[BEGIN]

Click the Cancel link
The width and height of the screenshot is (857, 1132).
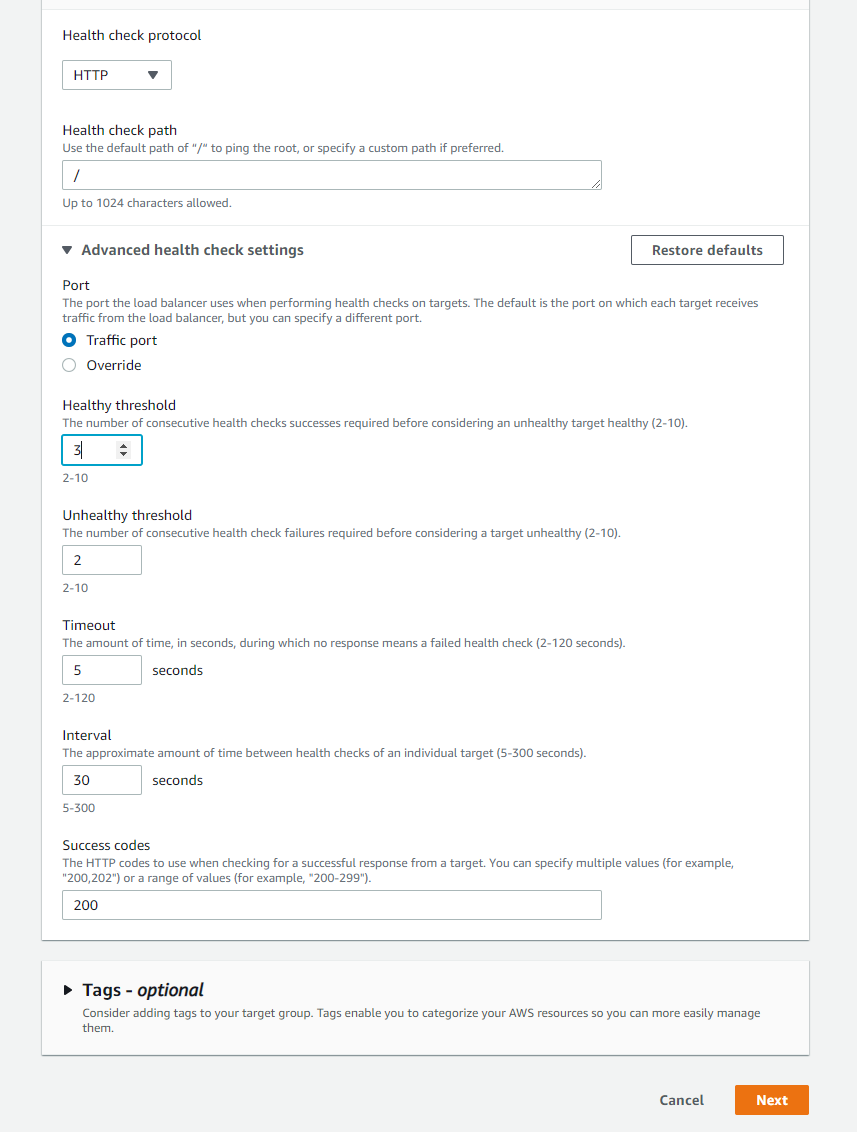[682, 1100]
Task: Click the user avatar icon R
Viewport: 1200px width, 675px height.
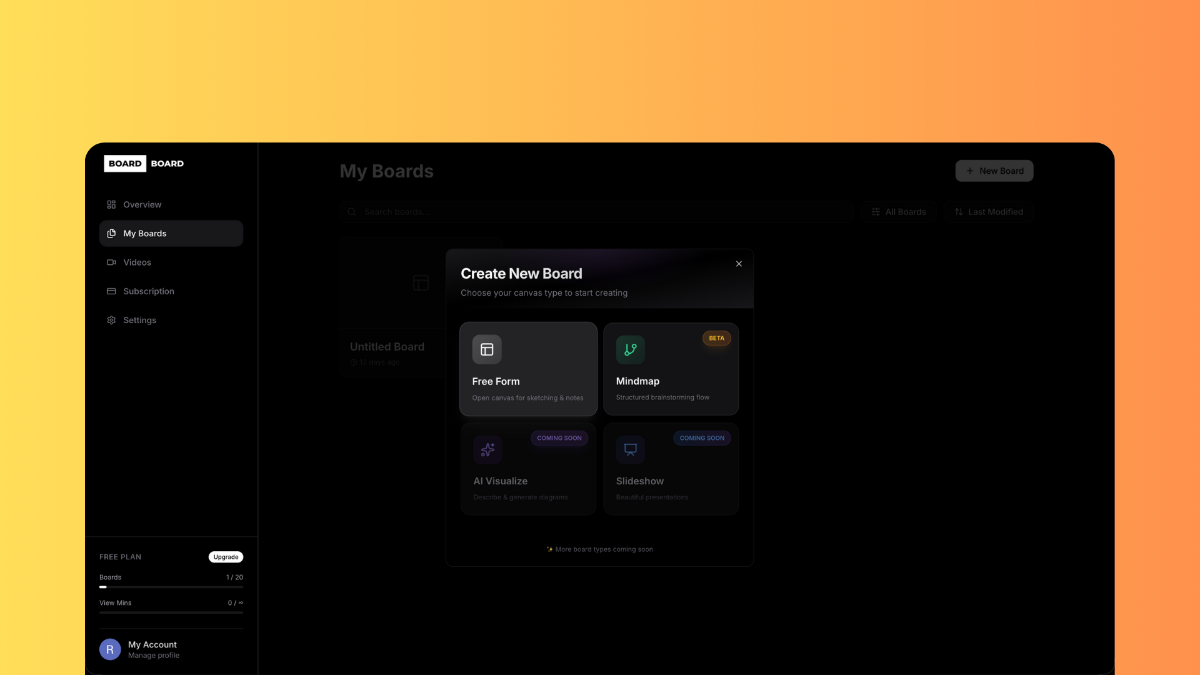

[END]

▸ What to do: Rewrite all the lines of these items, including the requests, and shift every coordinate in the answers by -63. Leave the pictures out.

▸ Correct output:
Click the Cancel link
The width and height of the screenshot is (857, 1132).
[619, 1037]
Task: Click the user avatar icon R
Viewport: 1200px width, 675px height.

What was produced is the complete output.